# start of Material supplied

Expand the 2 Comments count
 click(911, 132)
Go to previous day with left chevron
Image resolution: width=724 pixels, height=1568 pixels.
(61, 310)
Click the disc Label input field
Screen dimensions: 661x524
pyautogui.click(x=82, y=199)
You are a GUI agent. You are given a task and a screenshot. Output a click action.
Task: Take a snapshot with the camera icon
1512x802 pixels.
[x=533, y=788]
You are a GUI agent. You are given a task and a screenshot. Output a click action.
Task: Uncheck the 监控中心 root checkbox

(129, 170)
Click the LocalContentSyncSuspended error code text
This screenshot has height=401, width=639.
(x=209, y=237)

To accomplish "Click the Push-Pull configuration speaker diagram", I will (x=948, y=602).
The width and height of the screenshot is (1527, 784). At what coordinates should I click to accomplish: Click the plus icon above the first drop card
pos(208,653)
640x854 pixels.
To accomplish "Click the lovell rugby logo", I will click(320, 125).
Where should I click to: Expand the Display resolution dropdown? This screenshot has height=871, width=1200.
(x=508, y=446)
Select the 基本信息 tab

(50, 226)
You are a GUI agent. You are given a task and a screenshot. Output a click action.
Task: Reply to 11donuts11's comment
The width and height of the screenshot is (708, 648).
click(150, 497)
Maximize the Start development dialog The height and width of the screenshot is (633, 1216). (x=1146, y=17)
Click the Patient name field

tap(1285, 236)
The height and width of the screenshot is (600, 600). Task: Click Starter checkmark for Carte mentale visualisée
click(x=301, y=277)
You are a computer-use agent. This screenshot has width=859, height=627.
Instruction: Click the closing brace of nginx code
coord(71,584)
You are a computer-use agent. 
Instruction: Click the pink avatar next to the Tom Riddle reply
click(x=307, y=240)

# end of Material supplied

How many lines in the data above contain the string "height"? Reply with the number only.

8